# Enunciado:
Transcribe todas las líneas siguientes sin alterar ni un solo carácter.

___ Registros de datos

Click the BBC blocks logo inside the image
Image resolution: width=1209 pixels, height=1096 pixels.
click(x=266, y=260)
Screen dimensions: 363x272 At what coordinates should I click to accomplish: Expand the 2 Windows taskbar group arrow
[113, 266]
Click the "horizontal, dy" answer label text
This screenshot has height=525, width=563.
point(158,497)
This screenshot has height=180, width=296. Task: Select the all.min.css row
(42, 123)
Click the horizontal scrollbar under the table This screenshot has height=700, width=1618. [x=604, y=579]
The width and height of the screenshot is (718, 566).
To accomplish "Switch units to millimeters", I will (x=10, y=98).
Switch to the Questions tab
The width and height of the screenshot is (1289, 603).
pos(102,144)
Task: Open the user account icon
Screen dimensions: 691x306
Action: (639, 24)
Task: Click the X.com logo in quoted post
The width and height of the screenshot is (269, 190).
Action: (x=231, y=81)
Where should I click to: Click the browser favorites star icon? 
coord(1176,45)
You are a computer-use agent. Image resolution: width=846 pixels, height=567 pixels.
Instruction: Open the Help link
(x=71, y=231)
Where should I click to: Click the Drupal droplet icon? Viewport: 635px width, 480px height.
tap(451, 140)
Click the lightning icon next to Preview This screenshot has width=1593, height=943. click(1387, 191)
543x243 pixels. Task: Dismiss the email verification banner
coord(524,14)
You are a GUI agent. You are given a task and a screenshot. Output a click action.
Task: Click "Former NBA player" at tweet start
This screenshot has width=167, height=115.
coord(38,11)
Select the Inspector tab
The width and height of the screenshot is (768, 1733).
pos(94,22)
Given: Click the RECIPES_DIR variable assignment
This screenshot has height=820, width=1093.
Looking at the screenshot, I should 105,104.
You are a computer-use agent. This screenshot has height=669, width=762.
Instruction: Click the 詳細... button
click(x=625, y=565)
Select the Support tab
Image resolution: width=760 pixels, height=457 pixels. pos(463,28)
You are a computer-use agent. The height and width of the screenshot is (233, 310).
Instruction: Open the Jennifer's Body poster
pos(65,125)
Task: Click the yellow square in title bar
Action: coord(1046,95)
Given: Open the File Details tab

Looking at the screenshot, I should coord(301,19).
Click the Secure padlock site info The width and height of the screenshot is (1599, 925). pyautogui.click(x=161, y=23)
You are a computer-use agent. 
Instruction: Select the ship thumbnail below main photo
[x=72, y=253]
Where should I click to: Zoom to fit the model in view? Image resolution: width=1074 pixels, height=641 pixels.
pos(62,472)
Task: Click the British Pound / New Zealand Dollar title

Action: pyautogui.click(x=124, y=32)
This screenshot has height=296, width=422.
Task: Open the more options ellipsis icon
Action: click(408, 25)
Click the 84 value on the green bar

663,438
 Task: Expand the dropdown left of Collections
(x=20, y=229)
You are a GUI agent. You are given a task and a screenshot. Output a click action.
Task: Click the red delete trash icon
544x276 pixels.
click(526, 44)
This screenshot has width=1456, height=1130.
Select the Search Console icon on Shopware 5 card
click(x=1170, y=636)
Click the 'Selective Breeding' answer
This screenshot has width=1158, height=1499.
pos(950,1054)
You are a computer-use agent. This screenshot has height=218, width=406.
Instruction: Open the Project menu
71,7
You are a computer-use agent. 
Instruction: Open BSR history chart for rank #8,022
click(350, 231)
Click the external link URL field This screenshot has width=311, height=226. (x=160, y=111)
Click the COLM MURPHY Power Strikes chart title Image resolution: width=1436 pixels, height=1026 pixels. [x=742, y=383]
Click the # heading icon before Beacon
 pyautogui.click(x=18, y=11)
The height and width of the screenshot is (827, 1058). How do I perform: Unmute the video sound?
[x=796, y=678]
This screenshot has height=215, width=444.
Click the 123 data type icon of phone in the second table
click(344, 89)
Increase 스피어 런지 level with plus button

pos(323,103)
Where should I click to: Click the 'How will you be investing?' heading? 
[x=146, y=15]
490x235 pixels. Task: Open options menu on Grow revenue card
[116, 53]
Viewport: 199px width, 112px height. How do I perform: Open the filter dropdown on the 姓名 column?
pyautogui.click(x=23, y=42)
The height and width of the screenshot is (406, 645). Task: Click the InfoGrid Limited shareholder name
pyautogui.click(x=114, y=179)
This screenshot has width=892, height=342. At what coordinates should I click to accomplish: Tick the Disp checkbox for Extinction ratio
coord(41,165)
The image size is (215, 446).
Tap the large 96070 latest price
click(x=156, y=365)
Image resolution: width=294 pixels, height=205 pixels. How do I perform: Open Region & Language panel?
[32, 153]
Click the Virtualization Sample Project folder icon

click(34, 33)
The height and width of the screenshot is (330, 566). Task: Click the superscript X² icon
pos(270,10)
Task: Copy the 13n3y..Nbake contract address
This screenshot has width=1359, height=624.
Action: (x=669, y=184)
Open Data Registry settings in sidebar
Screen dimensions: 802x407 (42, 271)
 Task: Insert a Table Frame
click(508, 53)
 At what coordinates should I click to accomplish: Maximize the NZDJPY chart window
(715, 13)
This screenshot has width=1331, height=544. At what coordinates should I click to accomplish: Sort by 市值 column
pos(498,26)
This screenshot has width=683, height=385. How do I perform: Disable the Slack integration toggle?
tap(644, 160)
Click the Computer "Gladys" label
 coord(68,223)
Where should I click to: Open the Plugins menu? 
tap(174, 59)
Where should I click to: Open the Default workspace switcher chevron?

______

# Solución:
Click the BBC blocks logo inside the image
Image resolution: width=1209 pixels, height=1096 pixels.
click(x=266, y=260)
Screen dimensions: 363x272 At what coordinates should I click to accomplish: Expand the 2 Windows taskbar group arrow
[113, 266]
Click the "horizontal, dy" answer label text
This screenshot has height=525, width=563.
point(158,497)
This screenshot has height=180, width=296. Task: Select the all.min.css row
(42, 123)
Click the horizontal scrollbar under the table This screenshot has height=700, width=1618. [x=604, y=579]
The width and height of the screenshot is (718, 566).
To accomplish "Switch units to millimeters", I will (x=10, y=98).
Switch to the Questions tab
The width and height of the screenshot is (1289, 603).
pos(102,144)
Task: Open the user account icon
Screen dimensions: 691x306
Action: (639, 24)
Task: Click the X.com logo in quoted post
The width and height of the screenshot is (269, 190).
Action: (x=231, y=81)
Where should I click to: Click the browser favorites star icon? 
coord(1176,45)
You are a computer-use agent. Image resolution: width=846 pixels, height=567 pixels.
Instruction: Open the Help link
(x=71, y=231)
Where should I click to: Click the Drupal droplet icon? Viewport: 635px width, 480px height.
tap(451, 140)
Click the lightning icon next to Preview This screenshot has width=1593, height=943. click(1387, 191)
543x243 pixels. Task: Dismiss the email verification banner
coord(524,14)
You are a GUI agent. You are given a task and a screenshot. Output a click action.
Task: Click "Former NBA player" at tweet start
This screenshot has width=167, height=115.
coord(38,11)
Select the Inspector tab
The width and height of the screenshot is (768, 1733).
pos(94,22)
Given: Click the RECIPES_DIR variable assignment
This screenshot has height=820, width=1093.
Looking at the screenshot, I should 105,104.
You are a computer-use agent. This screenshot has height=669, width=762.
Instruction: Click the 詳細... button
click(x=625, y=565)
Select the Support tab
Image resolution: width=760 pixels, height=457 pixels. pos(463,28)
You are a computer-use agent. The height and width of the screenshot is (233, 310).
Instruction: Open the Jennifer's Body poster
pos(65,125)
Task: Click the yellow square in title bar
Action: coord(1046,95)
Given: Open the File Details tab

Looking at the screenshot, I should coord(301,19).
Click the Secure padlock site info The width and height of the screenshot is (1599, 925). pyautogui.click(x=161, y=23)
You are a computer-use agent. 
Instruction: Select the ship thumbnail below main photo
[x=72, y=253]
Where should I click to: Zoom to fit the model in view? Image resolution: width=1074 pixels, height=641 pixels.
pos(62,472)
Task: Click the British Pound / New Zealand Dollar title

Action: pyautogui.click(x=124, y=32)
This screenshot has height=296, width=422.
Task: Open the more options ellipsis icon
Action: click(408, 25)
Click the 84 value on the green bar

663,438
 Task: Expand the dropdown left of Collections
(x=20, y=229)
You are a GUI agent. You are given a task and a screenshot. Output a click action.
Task: Click the red delete trash icon
544x276 pixels.
click(526, 44)
This screenshot has width=1456, height=1130.
Select the Search Console icon on Shopware 5 card
click(x=1170, y=636)
Click the 'Selective Breeding' answer
This screenshot has width=1158, height=1499.
pos(950,1054)
You are a computer-use agent. This screenshot has height=218, width=406.
Instruction: Open the Project menu
71,7
You are a computer-use agent. 
Instruction: Open BSR history chart for rank #8,022
click(350, 231)
Click the external link URL field This screenshot has width=311, height=226. (x=160, y=111)
Click the COLM MURPHY Power Strikes chart title Image resolution: width=1436 pixels, height=1026 pixels. [x=742, y=383]
Click the # heading icon before Beacon
 pyautogui.click(x=18, y=11)
The height and width of the screenshot is (827, 1058). How do I perform: Unmute the video sound?
[x=796, y=678]
This screenshot has height=215, width=444.
Click the 123 data type icon of phone in the second table
click(344, 89)
Increase 스피어 런지 level with plus button

pos(323,103)
Where should I click to: Click the 'How will you be investing?' heading? 
[x=146, y=15]
490x235 pixels. Task: Open options menu on Grow revenue card
[116, 53]
Viewport: 199px width, 112px height. How do I perform: Open the filter dropdown on the 姓名 column?
pyautogui.click(x=23, y=42)
The height and width of the screenshot is (406, 645). Task: Click the InfoGrid Limited shareholder name
pyautogui.click(x=114, y=179)
This screenshot has width=892, height=342. At what coordinates should I click to accomplish: Tick the Disp checkbox for Extinction ratio
coord(41,165)
The image size is (215, 446).
Tap the large 96070 latest price
click(x=156, y=365)
Image resolution: width=294 pixels, height=205 pixels. How do I perform: Open Region & Language panel?
[32, 153]
Click the Virtualization Sample Project folder icon

click(34, 33)
The height and width of the screenshot is (330, 566). Task: Click the superscript X² icon
pos(270,10)
Task: Copy the 13n3y..Nbake contract address
This screenshot has width=1359, height=624.
Action: (x=669, y=184)
Open Data Registry settings in sidebar
Screen dimensions: 802x407 (42, 271)
 Task: Insert a Table Frame
click(508, 53)
 At what coordinates should I click to accomplish: Maximize the NZDJPY chart window
(715, 13)
This screenshot has width=1331, height=544. At what coordinates should I click to accomplish: Sort by 市值 column
pos(498,26)
This screenshot has width=683, height=385. How do I perform: Disable the Slack integration toggle?
tap(644, 160)
Click the Computer "Gladys" label
 coord(68,223)
Where should I click to: Open the Plugins menu? 
tap(174, 59)
Where should I click to: Open the Default workspace switcher chevron?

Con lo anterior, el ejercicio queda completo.